Items listed in a dataset =
Content starts
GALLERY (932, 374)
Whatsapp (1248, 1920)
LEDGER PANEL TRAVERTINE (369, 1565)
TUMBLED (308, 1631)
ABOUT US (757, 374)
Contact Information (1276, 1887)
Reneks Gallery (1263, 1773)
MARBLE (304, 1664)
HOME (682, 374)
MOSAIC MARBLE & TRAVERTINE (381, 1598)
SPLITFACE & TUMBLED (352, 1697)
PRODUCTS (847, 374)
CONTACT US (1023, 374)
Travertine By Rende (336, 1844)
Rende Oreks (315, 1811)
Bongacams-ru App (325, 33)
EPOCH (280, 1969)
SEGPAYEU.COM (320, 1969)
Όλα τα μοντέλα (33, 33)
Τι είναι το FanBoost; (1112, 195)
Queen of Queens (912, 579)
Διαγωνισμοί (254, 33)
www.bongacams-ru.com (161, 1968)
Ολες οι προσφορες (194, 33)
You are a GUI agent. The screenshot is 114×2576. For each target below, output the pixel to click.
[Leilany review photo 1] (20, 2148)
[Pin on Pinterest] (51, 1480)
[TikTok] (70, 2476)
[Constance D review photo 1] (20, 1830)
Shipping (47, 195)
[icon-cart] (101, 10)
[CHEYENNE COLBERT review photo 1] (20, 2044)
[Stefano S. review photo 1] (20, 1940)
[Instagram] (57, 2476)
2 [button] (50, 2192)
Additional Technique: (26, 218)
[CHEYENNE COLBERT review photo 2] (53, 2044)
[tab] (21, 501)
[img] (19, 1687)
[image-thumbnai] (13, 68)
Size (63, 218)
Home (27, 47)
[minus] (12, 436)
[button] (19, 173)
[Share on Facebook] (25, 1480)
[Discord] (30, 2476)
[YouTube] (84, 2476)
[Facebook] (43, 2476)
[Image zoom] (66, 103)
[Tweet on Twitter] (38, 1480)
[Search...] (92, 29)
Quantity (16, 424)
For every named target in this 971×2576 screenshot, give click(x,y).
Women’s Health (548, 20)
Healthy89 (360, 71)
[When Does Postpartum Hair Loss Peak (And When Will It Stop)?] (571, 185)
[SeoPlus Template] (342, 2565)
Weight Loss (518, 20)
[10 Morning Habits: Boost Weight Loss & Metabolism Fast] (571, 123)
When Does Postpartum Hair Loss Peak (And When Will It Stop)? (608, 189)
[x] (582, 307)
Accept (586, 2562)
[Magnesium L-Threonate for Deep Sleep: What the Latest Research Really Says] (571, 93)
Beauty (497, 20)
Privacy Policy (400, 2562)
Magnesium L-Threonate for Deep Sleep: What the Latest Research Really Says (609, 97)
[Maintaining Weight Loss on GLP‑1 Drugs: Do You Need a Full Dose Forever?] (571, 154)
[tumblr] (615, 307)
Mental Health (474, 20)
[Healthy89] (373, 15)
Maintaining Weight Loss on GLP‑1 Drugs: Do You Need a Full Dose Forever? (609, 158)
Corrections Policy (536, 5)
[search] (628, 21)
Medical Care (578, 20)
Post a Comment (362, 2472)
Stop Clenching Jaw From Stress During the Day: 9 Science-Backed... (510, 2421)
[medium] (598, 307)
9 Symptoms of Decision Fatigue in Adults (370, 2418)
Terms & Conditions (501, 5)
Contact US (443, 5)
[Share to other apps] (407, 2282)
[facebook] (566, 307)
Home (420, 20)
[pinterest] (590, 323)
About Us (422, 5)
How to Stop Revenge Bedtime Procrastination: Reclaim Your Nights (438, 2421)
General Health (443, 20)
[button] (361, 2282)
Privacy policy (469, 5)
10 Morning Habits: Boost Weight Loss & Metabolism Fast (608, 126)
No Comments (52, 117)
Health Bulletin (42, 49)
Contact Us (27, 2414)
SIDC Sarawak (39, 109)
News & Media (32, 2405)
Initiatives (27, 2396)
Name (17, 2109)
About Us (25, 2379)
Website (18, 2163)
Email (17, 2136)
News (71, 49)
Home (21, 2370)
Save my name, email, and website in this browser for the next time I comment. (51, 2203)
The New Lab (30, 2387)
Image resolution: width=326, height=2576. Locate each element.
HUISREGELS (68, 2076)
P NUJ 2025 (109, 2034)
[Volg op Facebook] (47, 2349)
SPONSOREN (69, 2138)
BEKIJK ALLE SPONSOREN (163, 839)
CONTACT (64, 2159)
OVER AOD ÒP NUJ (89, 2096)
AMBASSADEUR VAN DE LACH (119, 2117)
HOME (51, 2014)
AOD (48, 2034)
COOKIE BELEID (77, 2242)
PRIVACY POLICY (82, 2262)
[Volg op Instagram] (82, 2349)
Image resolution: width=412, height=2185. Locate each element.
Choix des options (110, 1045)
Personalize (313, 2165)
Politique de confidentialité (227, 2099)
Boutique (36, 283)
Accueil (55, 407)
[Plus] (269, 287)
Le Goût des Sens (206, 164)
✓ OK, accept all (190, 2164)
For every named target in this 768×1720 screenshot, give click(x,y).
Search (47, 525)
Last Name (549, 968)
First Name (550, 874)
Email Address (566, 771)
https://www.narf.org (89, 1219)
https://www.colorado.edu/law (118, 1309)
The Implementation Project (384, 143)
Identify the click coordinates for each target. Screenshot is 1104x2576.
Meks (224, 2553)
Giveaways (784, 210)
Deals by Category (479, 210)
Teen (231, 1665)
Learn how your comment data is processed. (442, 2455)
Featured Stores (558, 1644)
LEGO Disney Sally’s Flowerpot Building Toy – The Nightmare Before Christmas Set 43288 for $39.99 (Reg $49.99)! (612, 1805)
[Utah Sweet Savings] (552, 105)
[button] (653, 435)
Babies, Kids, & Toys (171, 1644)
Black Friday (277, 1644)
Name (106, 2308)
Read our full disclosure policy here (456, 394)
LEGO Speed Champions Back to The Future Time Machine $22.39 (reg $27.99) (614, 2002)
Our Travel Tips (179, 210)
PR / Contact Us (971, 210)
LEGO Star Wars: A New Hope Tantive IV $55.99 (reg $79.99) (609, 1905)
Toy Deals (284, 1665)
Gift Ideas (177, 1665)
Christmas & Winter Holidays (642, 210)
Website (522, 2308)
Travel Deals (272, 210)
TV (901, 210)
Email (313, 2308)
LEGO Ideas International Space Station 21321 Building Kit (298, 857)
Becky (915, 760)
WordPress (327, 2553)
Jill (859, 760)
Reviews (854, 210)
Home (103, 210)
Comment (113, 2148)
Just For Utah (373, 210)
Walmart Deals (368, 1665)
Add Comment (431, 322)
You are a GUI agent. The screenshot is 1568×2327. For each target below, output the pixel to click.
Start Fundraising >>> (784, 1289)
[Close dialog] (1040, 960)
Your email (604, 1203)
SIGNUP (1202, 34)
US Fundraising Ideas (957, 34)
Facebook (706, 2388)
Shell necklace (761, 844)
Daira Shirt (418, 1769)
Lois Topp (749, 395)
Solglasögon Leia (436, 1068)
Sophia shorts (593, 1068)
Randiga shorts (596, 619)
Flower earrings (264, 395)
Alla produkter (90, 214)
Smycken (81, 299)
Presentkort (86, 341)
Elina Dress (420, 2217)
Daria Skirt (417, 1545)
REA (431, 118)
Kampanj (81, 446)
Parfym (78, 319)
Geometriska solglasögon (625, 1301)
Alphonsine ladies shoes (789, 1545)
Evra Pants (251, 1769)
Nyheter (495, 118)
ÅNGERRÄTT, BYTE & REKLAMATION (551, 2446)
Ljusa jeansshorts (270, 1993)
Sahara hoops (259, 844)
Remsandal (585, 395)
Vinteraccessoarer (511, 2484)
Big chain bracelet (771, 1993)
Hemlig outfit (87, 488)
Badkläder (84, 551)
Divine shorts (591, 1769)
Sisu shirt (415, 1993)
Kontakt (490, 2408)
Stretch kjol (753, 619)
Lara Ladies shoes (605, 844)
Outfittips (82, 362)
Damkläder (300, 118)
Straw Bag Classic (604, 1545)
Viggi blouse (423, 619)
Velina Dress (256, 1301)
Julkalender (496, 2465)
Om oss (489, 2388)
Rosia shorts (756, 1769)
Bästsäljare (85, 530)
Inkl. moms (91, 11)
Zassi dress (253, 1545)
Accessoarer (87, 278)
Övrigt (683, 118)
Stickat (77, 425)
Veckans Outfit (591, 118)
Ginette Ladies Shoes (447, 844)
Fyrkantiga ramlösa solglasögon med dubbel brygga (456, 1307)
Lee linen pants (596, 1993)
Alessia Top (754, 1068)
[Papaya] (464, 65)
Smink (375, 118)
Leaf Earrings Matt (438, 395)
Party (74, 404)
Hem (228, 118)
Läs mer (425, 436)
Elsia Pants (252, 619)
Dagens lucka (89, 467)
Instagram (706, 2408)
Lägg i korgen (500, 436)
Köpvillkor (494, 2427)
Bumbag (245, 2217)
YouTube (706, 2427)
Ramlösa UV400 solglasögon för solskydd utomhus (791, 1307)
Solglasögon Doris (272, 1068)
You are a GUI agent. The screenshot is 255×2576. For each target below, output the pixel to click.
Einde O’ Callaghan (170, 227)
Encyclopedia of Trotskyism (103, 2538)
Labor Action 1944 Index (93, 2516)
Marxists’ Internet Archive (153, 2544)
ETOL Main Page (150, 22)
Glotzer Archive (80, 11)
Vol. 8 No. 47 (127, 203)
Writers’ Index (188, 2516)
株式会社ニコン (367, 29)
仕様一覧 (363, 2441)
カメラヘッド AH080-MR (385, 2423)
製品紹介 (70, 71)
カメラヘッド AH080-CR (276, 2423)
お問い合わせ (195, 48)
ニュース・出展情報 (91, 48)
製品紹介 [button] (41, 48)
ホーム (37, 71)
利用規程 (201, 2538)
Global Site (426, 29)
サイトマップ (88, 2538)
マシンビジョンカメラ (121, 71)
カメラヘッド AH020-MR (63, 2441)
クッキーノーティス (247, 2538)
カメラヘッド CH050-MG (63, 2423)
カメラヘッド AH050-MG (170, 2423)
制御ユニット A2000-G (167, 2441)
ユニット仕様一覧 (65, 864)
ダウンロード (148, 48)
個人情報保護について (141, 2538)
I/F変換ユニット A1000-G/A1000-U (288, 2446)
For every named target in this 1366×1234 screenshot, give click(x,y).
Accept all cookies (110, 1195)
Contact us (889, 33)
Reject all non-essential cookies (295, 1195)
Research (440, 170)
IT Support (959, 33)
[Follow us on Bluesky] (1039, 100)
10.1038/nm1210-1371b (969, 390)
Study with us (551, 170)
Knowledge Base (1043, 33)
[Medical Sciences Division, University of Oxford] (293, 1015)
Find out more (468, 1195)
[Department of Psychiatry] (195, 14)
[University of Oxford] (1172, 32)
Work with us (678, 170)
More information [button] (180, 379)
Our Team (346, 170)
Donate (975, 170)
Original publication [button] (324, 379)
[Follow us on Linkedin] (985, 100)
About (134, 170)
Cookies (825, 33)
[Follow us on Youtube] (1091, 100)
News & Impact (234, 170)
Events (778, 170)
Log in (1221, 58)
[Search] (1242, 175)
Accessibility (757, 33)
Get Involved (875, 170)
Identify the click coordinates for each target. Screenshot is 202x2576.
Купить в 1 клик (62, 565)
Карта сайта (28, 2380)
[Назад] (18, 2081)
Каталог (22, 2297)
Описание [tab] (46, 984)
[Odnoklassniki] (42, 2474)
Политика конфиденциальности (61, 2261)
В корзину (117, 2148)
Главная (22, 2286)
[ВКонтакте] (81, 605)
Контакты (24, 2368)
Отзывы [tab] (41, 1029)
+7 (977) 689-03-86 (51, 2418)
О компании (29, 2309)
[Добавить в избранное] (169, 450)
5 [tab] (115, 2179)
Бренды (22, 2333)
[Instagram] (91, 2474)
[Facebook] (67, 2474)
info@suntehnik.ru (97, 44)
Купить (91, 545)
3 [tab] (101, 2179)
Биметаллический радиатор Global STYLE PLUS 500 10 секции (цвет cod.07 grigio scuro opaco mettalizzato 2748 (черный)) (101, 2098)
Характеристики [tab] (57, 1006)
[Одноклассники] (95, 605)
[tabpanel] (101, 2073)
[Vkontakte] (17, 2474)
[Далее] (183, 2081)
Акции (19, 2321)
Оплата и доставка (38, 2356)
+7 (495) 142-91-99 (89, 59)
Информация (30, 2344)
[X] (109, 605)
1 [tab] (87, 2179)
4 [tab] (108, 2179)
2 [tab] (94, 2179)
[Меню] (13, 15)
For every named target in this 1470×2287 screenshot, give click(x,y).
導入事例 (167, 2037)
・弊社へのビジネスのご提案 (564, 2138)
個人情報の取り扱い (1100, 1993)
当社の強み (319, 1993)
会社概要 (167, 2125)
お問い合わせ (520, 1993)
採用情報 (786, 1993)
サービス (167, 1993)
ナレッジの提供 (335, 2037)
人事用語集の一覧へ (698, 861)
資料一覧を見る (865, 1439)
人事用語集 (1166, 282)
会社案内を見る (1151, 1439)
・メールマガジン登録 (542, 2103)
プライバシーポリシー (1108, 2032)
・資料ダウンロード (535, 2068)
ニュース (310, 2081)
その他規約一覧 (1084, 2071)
Content ends
Print exactly the lines above from the one with "I/F変換ユニット A1000-G/A1000-U (288, 2446)" to the one with "Original publication [button] (324, 379)", including both.

I/F変換ユニット A1000-G/A1000-U (288, 2446)
For every named target in this 1366×1234 screenshot, give click(x,y).
Accept all cookies (110, 1195)
Contact us (889, 33)
Reject all non-essential cookies (295, 1195)
Research (440, 170)
IT Support (959, 33)
[Follow us on Bluesky] (1039, 100)
10.1038/nm1210-1371b (969, 390)
Study with us (551, 170)
Knowledge Base (1043, 33)
[Medical Sciences Division, University of Oxford] (293, 1015)
Find out more (468, 1195)
[Department of Psychiatry] (195, 14)
[University of Oxford] (1172, 32)
Work with us (678, 170)
More information [button] (180, 379)
Our Team (346, 170)
Donate (975, 170)
Original publication [button] (324, 379)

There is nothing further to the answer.